You may need this test to help your healthcare provider prescribe the proper dose of a TCA. Healthcare providers may also do this test if you have symptoms that may point to taking too much of one of these medicines.
Symptoms of overdose include:
Serious changes in heart rhythm
Low blood pressure
Body temperature that is too high (hyperthermia)
If your healthcare provider suspects that you have taken too much of one of these medicines, he or she may do an electrocardiogram to check your heart's rhythm. Your provider may also order other blood tests. These include a complete blood count, creatinine, electrolytes, and blood sugar. He or she will also check for other substances that are commonly taken along with a TCA overdose.
A result for a lab test may be affected by many things, including the method the laboratory uses to do the test. If your test results are different from the normal value, you may not have a problem.
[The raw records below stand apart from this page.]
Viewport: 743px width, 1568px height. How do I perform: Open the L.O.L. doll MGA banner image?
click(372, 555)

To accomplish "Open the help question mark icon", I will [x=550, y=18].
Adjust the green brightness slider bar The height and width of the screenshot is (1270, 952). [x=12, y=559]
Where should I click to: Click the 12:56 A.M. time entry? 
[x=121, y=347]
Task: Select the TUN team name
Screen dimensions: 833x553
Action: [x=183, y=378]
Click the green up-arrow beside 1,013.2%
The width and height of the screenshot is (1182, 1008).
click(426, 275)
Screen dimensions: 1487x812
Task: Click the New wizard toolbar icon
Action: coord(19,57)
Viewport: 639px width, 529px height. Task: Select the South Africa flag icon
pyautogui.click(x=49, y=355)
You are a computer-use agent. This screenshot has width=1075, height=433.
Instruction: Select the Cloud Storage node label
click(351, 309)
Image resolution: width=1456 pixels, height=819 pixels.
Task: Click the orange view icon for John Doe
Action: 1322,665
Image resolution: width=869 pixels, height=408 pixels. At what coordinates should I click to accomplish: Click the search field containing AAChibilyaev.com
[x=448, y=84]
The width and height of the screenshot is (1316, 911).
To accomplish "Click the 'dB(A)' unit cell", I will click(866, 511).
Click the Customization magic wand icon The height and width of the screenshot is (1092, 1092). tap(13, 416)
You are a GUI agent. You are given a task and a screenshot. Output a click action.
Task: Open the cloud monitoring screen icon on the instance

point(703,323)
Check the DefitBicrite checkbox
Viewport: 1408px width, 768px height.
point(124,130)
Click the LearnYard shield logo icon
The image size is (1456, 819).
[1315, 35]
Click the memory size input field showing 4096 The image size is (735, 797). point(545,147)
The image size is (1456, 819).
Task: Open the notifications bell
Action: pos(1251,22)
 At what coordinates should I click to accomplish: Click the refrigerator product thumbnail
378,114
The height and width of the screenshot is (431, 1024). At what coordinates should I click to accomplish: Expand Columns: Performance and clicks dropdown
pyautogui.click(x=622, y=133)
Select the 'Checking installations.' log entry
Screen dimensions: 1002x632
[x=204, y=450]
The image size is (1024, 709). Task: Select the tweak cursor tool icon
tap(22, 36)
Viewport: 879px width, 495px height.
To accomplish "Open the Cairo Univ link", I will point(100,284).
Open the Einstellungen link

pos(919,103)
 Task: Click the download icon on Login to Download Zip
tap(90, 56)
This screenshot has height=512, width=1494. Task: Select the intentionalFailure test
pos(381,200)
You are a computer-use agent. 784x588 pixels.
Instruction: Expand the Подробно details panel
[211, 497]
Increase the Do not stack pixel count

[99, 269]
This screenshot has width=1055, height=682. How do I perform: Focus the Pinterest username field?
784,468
To learn what the results mean for you, talk with your healthcare provider.
Depending on the tricyclic antidepressant medicine you are taking, the level for treatment will range from 50 to 250 nanograms per milliliter (ng/mL). Toxic levels are above 300 to 500 ng/mL.
The test is done with a blood sample. A needle is used to draw blood from a vein in your arm or hand. Or it is done with a urine sample, which is usually provided by urinating into a cup. The result of a urine test for TCAs will be reported only as negative or positive.
Having a blood test with a needle carries some risks. These include bleeding, infection, bruising, and feeling lightheaded. When the needle pricks your arm or hand, you may feel a slight sting or pain. Afterward, the site may be sore.
Some other medicines can interfere with this test, causing a false-positive for TCAs. These include carbamazepine, quetiapine, diphenhydramine, thioridazine, chlorpromazine, and cyclobenzaprine.
Be sure your healthcare provider knows about all medicines, herbs, vitamins, and supplements you are taking. This includes medicines that don't need a prescription and any illicit drugs you may use.